Mais la vraie rupture se joue ailleurs : dans les paiements biométriques. Dans plusieurs magasins et transports publics, les usagers peuvent déjà régler en scannant leur paume. Cette technologie analyse à la fois la forme externe et les veines internes de la main, offrant un niveau de sécurité plus élevé que la simple empreinte digitale.

Parallèlement, des tests sont menés pour des systèmes encore plus futuristes : reconnaissance du visage, de la voix, et même d’un simple sourire. Ces technologies ambitionnent de rendre le paiement invisible, intégralement intégré au corps.

Avantages technologiques et gains économiques visibles

Si la Chine pousse aussi fort ces nouveaux moyens de paiement, c’est en partie pour leurs bénéfices logistiques et économiques. Dans la province du Heilongjiang, par exemple, le volume des transactions mobiles réalisées par des étrangers a été multiplié par 4,9 entre janvier 2024 et janvier 2025, tandis que leur valeur totale a été multipliée par 8,1, selon China Daily. L’intégration des touristes dans l’écosystème numérique local a été facilitée par la possibilité de relier des cartes internationales aux applications locales.

Au niveau national, la dématérialisation du paiement permet aussi une traçabilité accrue, un contrôle fiscal renforcé, et une réduction des coûts logistiques liés à la gestion des espèces. Cela alimente également les ambitions chinoises autour du yuan numérique, qui pourrait à terme coexister — voire remplacer — les plateformes privées.

D’un point de vue technologique, la Chine s’appuie sur une infrastructure mobile très dense, des bases de données biométriques consolidées, et une population largement familiarisée avec le numérique. Cela crée un terrain propice pour tester à grande échelle des solutions que d’autres pays n’osent encore qu’imaginer.

Surveillance, exclusion, asymétrie : les revers d’une modernisation rapide

Mais cette transition ne va pas sans heurts. Le recours massif aux technologies biométriques dans le paiement soulève de sérieuses questions éthiques et juridiques. La Commission chinoise de cybersécurité a récemment dû intervenir pour imposer des garde-fous : « Les règles […] introduisent un principe de non‑obligatorité, stipulant que la reconnaissance faciale ne peut être le seul mode de vérification identitaire si d’autres modes non faciaux peuvent satisfaire l’objectif requis », a précisé l’organisme dans China Daily.

Depuis le 1er juin 2025, une nouvelle réglementation impose aux entreprises qui collectent des données faciales de plus de 100 000 personnes de s’enregistrer auprès de l’administration locale de la cybersécurité.
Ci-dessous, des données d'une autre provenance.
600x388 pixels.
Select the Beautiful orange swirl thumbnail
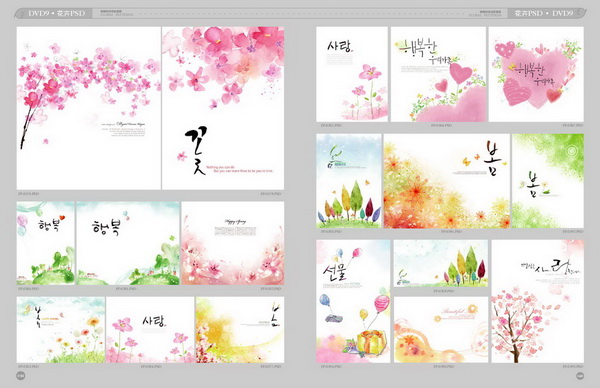(441, 330)
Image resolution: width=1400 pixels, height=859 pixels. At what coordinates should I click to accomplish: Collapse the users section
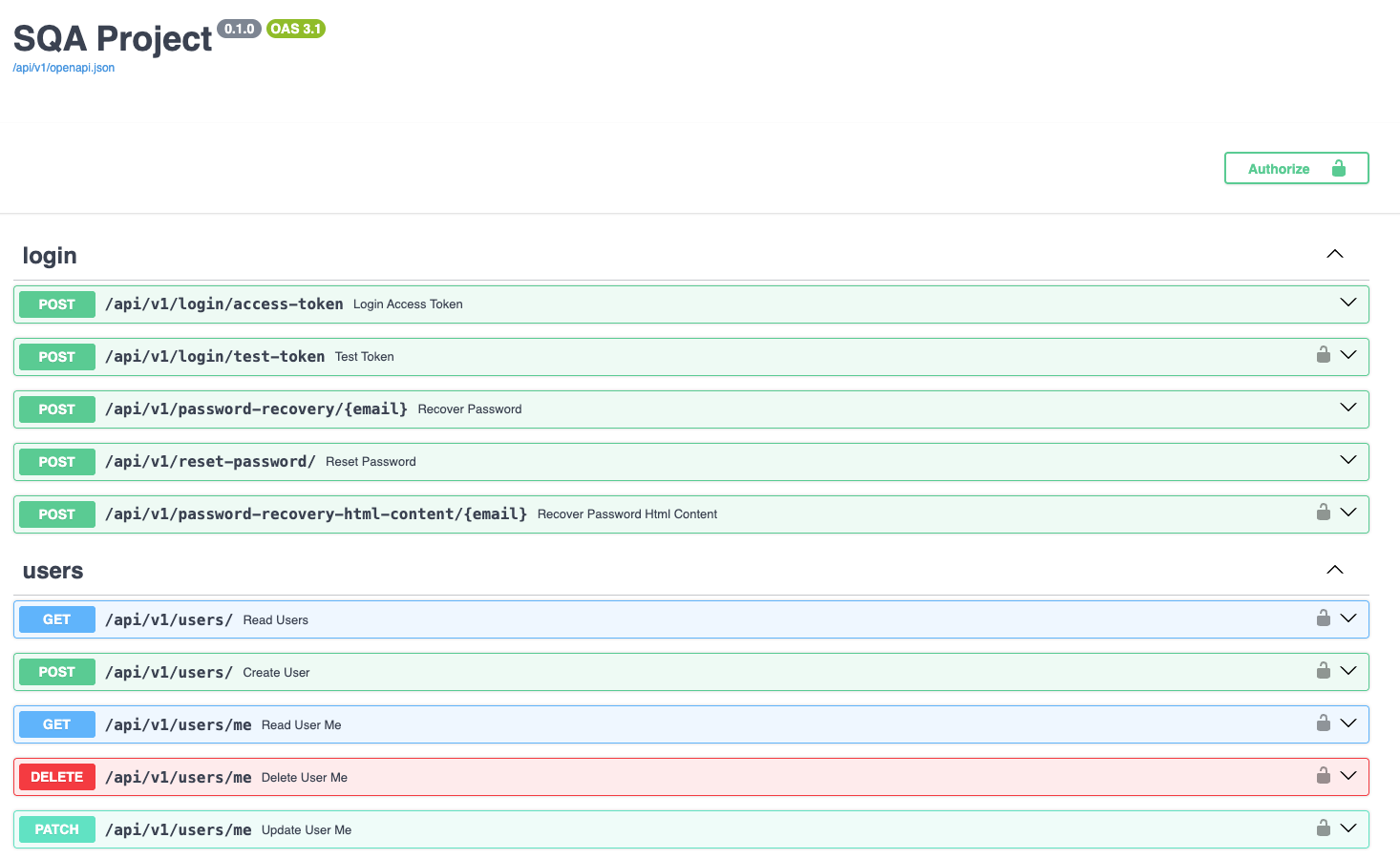point(1334,570)
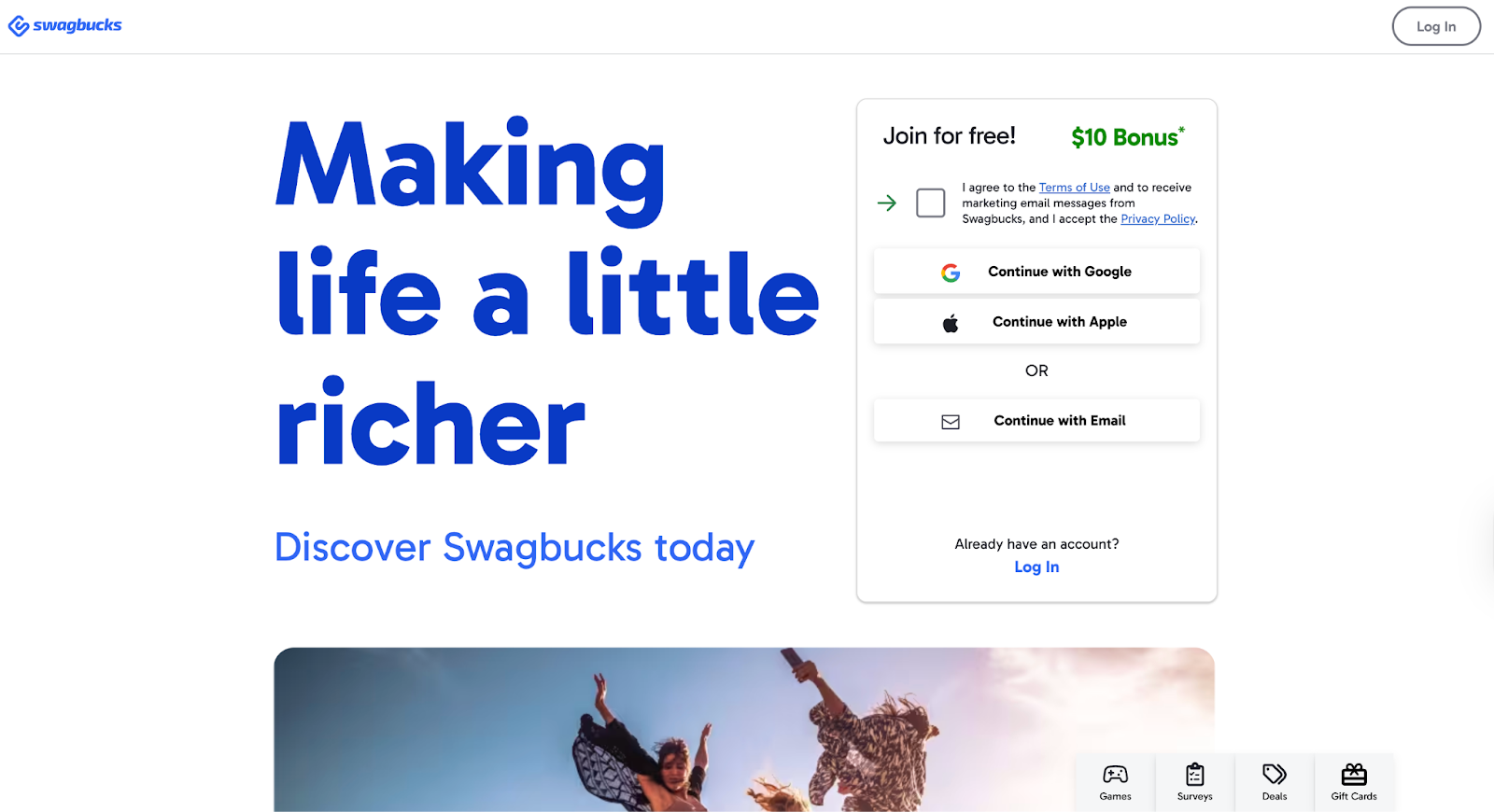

Objectif : limiter les abus et garantir un consentement éclairé des utilisateurs. Toutefois, sur le terrain, les dérives persistent. Les paiements par reconnaissance faciale restent largement proposés sans alternatives, et peu d’utilisateurs sont réellement informés de leurs droits.

À cela s’ajoutent les risques techniques : vols de données biométriques, piratages, deepfakes, ou encore faux QR codes circulent sur le marché noir. La sécurité des systèmes, bien que renforcée, n’est pas infaillible. Les QR codes dynamiques ou les doubles authentifications biométriques réduisent les risques, mais ne les éliminent pas totalement.
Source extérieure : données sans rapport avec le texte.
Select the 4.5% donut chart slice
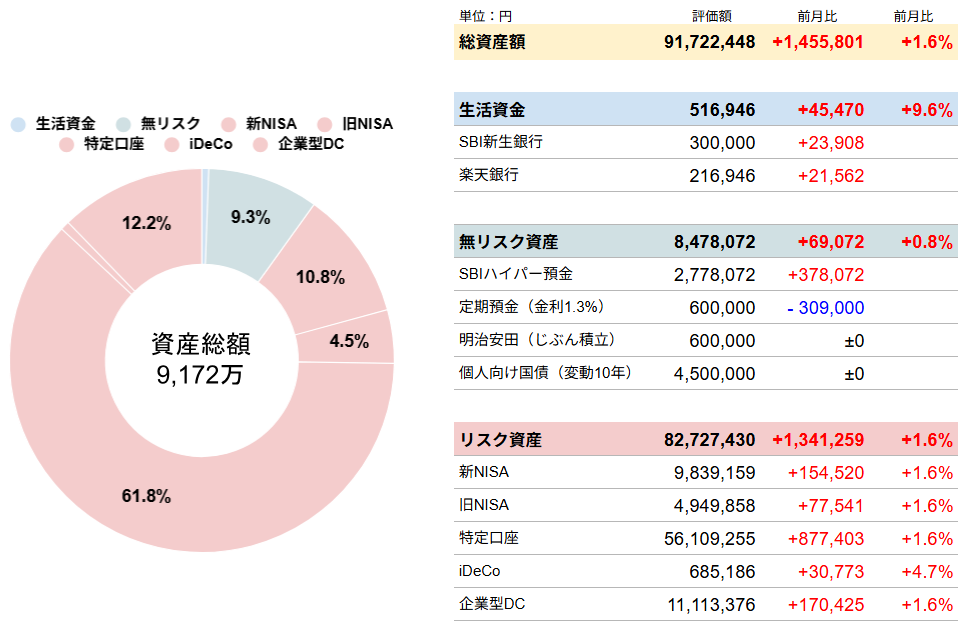The width and height of the screenshot is (963, 627). pyautogui.click(x=349, y=341)
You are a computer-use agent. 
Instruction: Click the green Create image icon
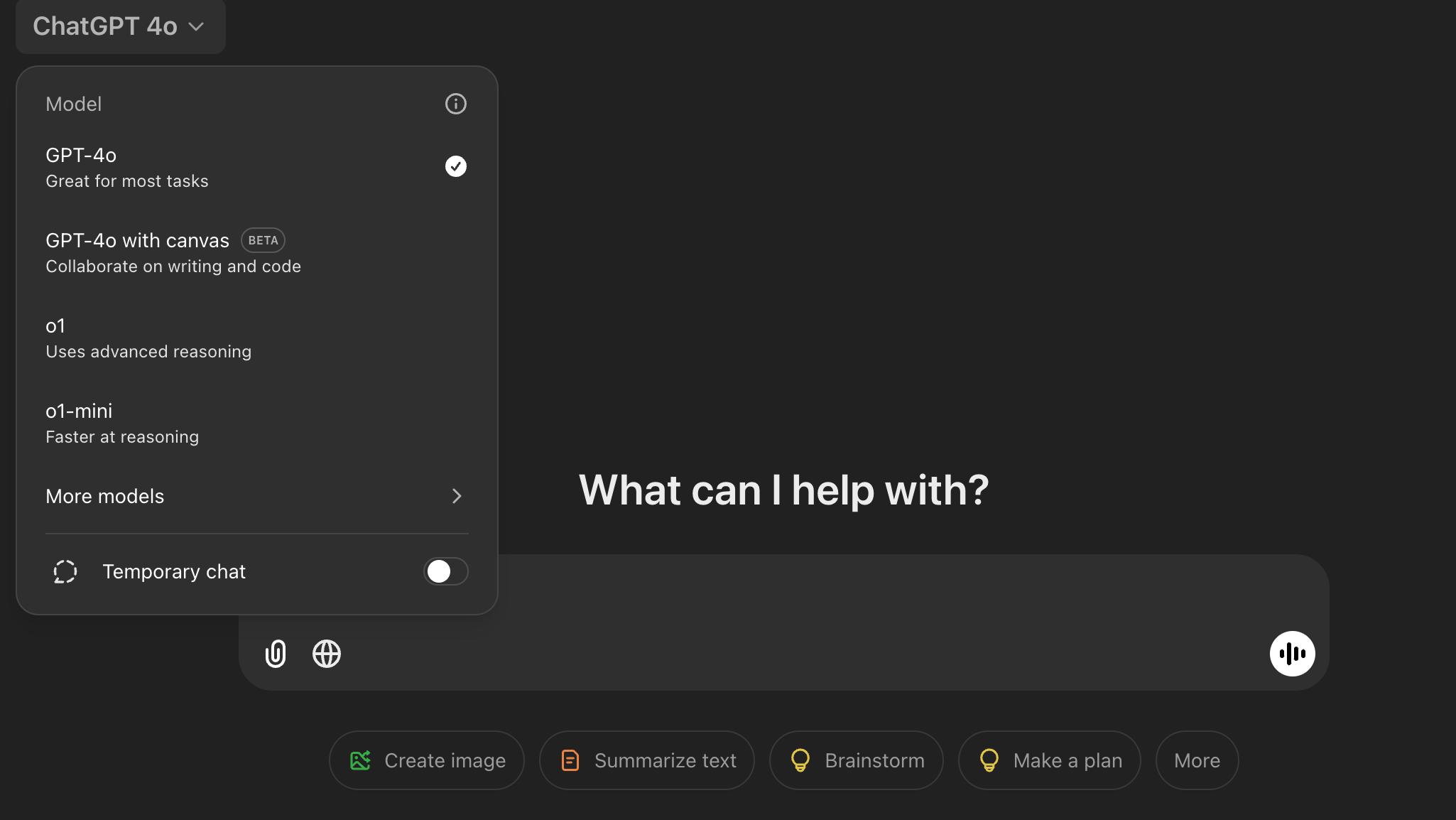361,760
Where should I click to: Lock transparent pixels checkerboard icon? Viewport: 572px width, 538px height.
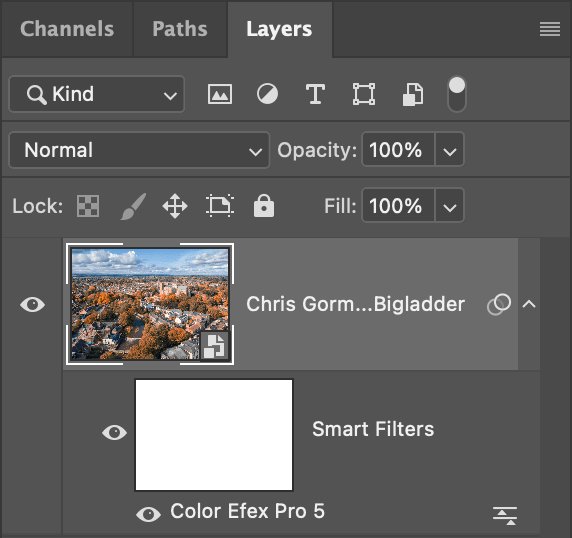[88, 206]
Enfin, la disparition du liquide accentue les inégalités d’accès. Les personnes âgées, peu familières du numérique, se retrouvent exclues de certains services. Dans les zones rurales, l’infrastructure nécessaire à ces systèmes biométriques est encore lacunaire. De même, certains touristes rencontrent toujours des difficultés pour utiliser les plateformes locales malgré les améliorations.